*** Opening Data supplied ***

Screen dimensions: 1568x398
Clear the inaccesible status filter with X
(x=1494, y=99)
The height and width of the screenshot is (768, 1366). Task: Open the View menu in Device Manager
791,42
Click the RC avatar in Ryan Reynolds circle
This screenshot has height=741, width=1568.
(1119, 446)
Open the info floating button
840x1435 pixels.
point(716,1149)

*** Closing Data supplied ***

Each record above must be given again exactly as written.

-- Response area --
Screen dimensions: 1568x398
Clear the inaccesible status filter with X
(x=1494, y=99)
The height and width of the screenshot is (768, 1366). Task: Open the View menu in Device Manager
791,42
Click the RC avatar in Ryan Reynolds circle
This screenshot has height=741, width=1568.
(1119, 446)
Open the info floating button
840x1435 pixels.
point(716,1149)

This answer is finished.